I wanted to come up with a recipe that combined the spices and flavors that were common in other countries. This is the result of that idea. Sambal Oelek is an Indonesian crushed chili pepper sauce that is commonly used throughout South East Asia. Coriander and Tamarind are more commonly used in Indian cooking, as is the Maggi Masala sauce. Thick Soya sauce is borrowed from China, and ginger, combined with lime juice and Allspice are integral components of Jamaican Jerk Seasoning. Worcester sauce is a staple in English seasoning, and imparts a nice tart taste for the background.
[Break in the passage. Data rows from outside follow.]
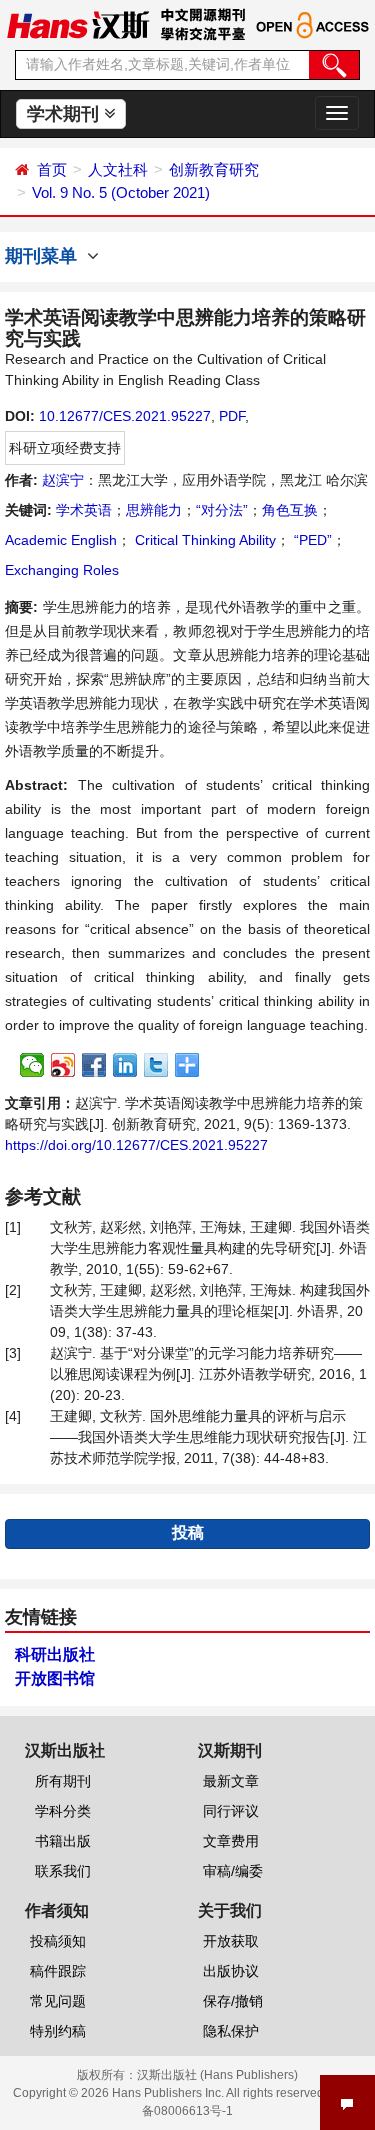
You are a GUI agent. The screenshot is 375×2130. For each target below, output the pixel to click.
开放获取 (231, 1941)
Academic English (61, 540)
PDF (232, 416)
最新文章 (231, 1781)
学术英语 (84, 510)
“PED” (311, 540)
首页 (52, 169)
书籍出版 (63, 1841)
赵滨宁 (63, 480)
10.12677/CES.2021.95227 (125, 416)
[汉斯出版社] (78, 24)
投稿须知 (58, 1941)
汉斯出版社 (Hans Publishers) (217, 2075)
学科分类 (63, 1811)
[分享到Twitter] (156, 1065)
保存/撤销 (233, 2001)
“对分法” (222, 510)
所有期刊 (63, 1781)
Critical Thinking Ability (203, 540)
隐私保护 (231, 2031)
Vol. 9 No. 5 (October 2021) (121, 192)
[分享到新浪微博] (63, 1065)
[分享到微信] (32, 1065)
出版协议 (231, 1971)
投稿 (188, 1532)
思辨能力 (154, 510)
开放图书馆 (55, 1678)
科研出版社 (55, 1654)
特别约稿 (58, 2031)
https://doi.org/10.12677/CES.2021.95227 (136, 1145)
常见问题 (58, 2001)
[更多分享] (187, 1065)
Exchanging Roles (62, 570)
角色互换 (290, 510)
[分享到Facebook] (94, 1065)
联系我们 (63, 1871)
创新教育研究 (214, 169)
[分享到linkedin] (125, 1065)
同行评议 (231, 1811)
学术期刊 (65, 114)
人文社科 (118, 169)
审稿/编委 (233, 1871)
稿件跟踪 (58, 1971)
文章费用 (231, 1841)
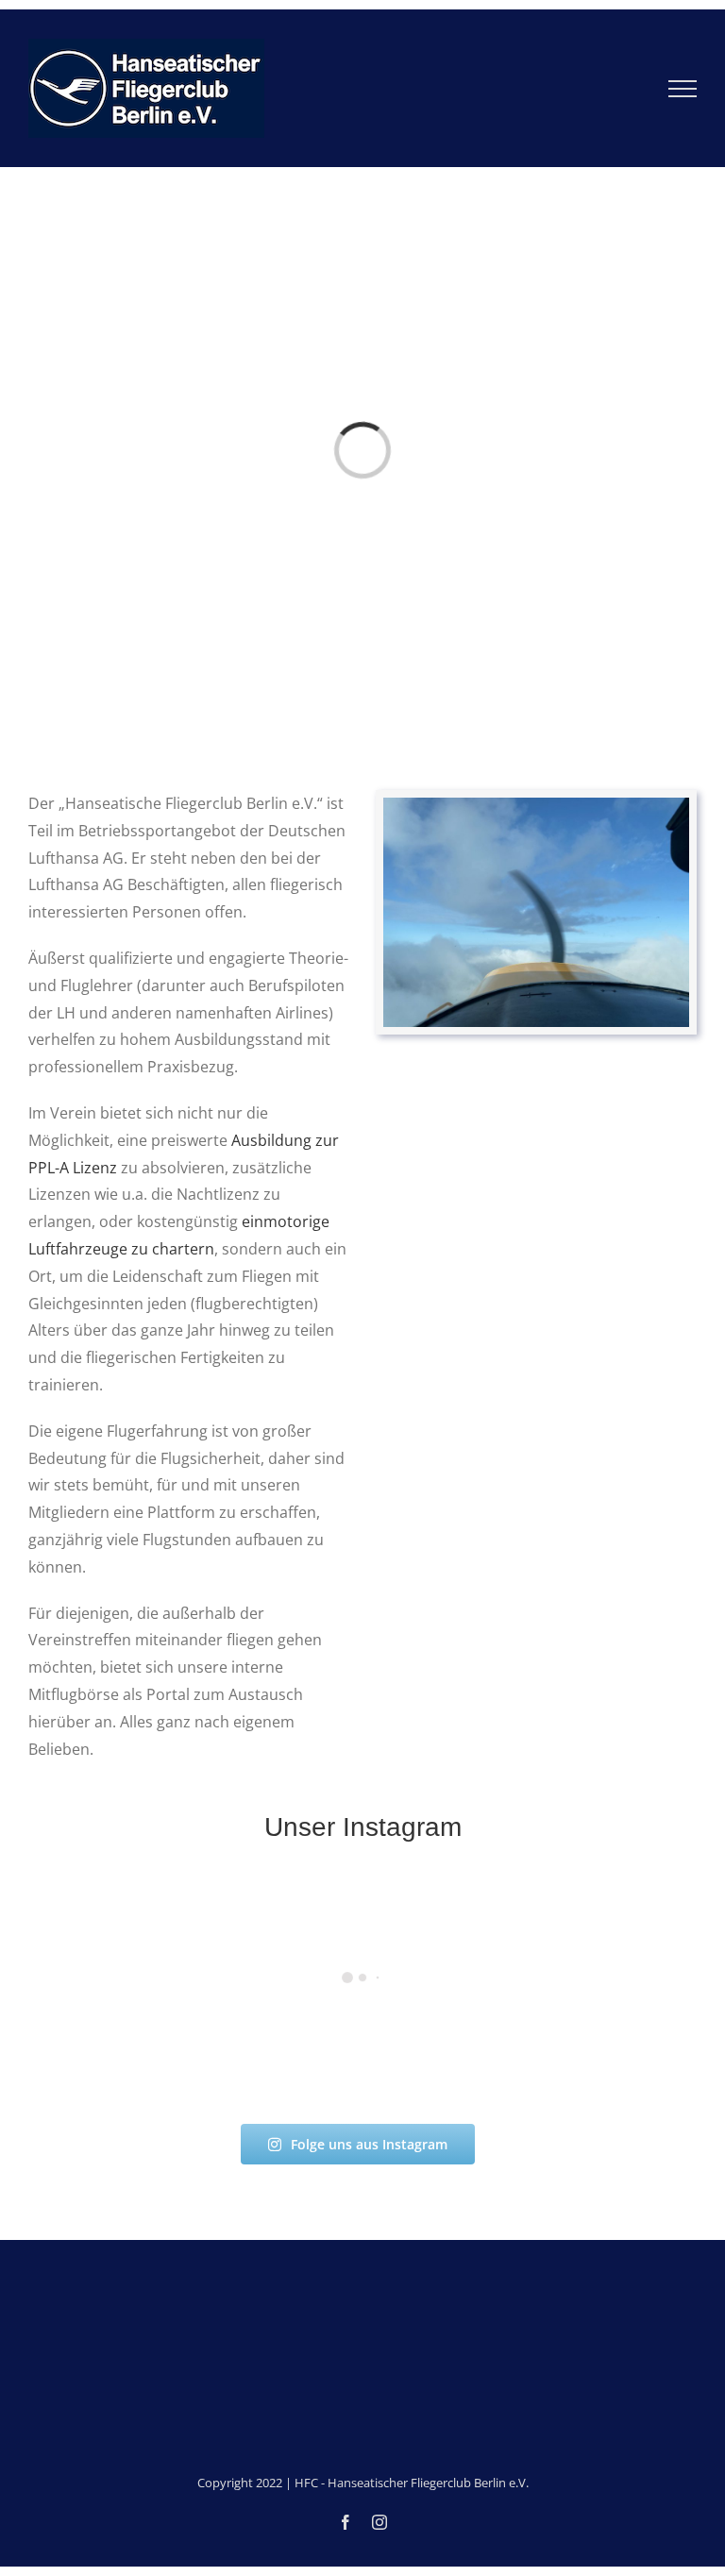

There is sauce/gravy with this but because it is slightly spicy, and tart, for maximum enjoyment the dish should be accompanied by a sweet/spicy Pepper Jelly, Tamarind Chutney or a sweet Indian Mango or Lime pickle. It also goes well with a simple green salad using a Strawberry or Raspberry Vinaigrette.
2 ¾ lbs pork shoulder or butt with fat and good marbling
1 tbsp Grace Caribbean Traditions Meat seasoning
2 tbsp Sambal Oelek
Juice ½ lime
½ tsp salt
½ tsp ground coriander
½ tsp allspice
½ tsp black pepper
1 tbsp Worcester sauce
1 heaping tsp Tamarind Concentrate
3 cloves garlic
½ piece of ginger root, peeled
2 tbsp Maggi Masala Sauce
1 tbsp thick Soya SauceMethod
- Cut the pork into 1 inch cubes and put in a Ziploc plastic bag. Season with meat seasoning, coriander, allspice, black pepper, Thick Soya Sauce, and Sambal Oelek.
- In a small chopper, place the garlic cloves, ginger root, Masala sauce, tamarind concentrate, lime juice, and puree to form a paste. Add to seasoned pork. Mix well and allow to marinate in refrigerator overnight.
- Use a 9 by 13 inch pan as your baking pan. Cut a piece of heavy duty aluminum foil, larger than those measurements and place the pork and marinade in that. Wrap the pork in the foil and bake at 425 degrees Fahrenheit for 40 minutes.
- Remove from oven and unfold the foil so that it lines the baking pan.